Required work ->
Copy the data exactly.

Records from a data source
--- START ---
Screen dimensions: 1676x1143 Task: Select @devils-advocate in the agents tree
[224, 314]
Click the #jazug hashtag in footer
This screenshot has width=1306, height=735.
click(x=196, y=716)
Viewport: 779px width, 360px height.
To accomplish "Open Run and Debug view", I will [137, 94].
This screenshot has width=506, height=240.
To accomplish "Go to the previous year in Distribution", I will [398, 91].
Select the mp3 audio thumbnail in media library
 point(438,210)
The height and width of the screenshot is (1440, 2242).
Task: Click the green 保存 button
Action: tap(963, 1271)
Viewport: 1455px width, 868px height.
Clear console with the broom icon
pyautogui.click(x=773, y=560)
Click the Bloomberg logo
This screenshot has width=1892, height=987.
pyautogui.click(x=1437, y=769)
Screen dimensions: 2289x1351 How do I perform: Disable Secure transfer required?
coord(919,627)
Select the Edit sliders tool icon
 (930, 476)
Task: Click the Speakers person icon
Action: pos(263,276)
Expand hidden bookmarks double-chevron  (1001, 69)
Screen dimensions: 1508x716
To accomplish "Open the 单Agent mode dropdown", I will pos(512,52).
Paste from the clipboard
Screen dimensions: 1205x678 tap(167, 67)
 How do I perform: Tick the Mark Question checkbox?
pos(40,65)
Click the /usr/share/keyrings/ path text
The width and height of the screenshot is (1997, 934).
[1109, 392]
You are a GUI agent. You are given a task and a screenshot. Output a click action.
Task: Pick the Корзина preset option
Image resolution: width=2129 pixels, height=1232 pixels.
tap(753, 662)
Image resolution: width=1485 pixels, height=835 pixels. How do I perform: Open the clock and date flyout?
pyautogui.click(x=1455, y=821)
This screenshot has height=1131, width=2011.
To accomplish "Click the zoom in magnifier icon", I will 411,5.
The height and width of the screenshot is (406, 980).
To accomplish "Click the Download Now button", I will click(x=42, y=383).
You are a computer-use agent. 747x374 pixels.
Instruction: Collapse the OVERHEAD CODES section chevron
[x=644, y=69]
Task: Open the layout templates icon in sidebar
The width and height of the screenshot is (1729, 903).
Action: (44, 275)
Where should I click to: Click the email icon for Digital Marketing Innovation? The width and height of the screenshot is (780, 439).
--- END ---
Solution for this exercise ->
Screen dimensions: 1676x1143 Task: Select @devils-advocate in the agents tree
[224, 314]
Click the #jazug hashtag in footer
This screenshot has width=1306, height=735.
click(x=196, y=716)
Viewport: 779px width, 360px height.
To accomplish "Open Run and Debug view", I will [137, 94].
This screenshot has width=506, height=240.
To accomplish "Go to the previous year in Distribution", I will [398, 91].
Select the mp3 audio thumbnail in media library
 point(438,210)
The height and width of the screenshot is (1440, 2242).
Task: Click the green 保存 button
Action: tap(963, 1271)
Viewport: 1455px width, 868px height.
Clear console with the broom icon
pyautogui.click(x=773, y=560)
Click the Bloomberg logo
This screenshot has width=1892, height=987.
pyautogui.click(x=1437, y=769)
Screen dimensions: 2289x1351 How do I perform: Disable Secure transfer required?
coord(919,627)
Select the Edit sliders tool icon
 (930, 476)
Task: Click the Speakers person icon
Action: pos(263,276)
Expand hidden bookmarks double-chevron  (1001, 69)
Screen dimensions: 1508x716
To accomplish "Open the 单Agent mode dropdown", I will pos(512,52).
Paste from the clipboard
Screen dimensions: 1205x678 tap(167, 67)
 How do I perform: Tick the Mark Question checkbox?
pos(40,65)
Click the /usr/share/keyrings/ path text
The width and height of the screenshot is (1997, 934).
[1109, 392]
You are a GUI agent. You are given a task and a screenshot. Output a click action.
Task: Pick the Корзина preset option
Image resolution: width=2129 pixels, height=1232 pixels.
tap(753, 662)
Image resolution: width=1485 pixels, height=835 pixels. How do I perform: Open the clock and date flyout?
pyautogui.click(x=1455, y=821)
This screenshot has height=1131, width=2011.
To accomplish "Click the zoom in magnifier icon", I will 411,5.
The height and width of the screenshot is (406, 980).
To accomplish "Click the Download Now button", I will click(x=42, y=383).
You are a computer-use agent. 747x374 pixels.
Instruction: Collapse the OVERHEAD CODES section chevron
[x=644, y=69]
Task: Open the layout templates icon in sidebar
The width and height of the screenshot is (1729, 903).
Action: (44, 275)
Where should I click to: Click the email icon for Digital Marketing Innovation? The width and height of the screenshot is (780, 439).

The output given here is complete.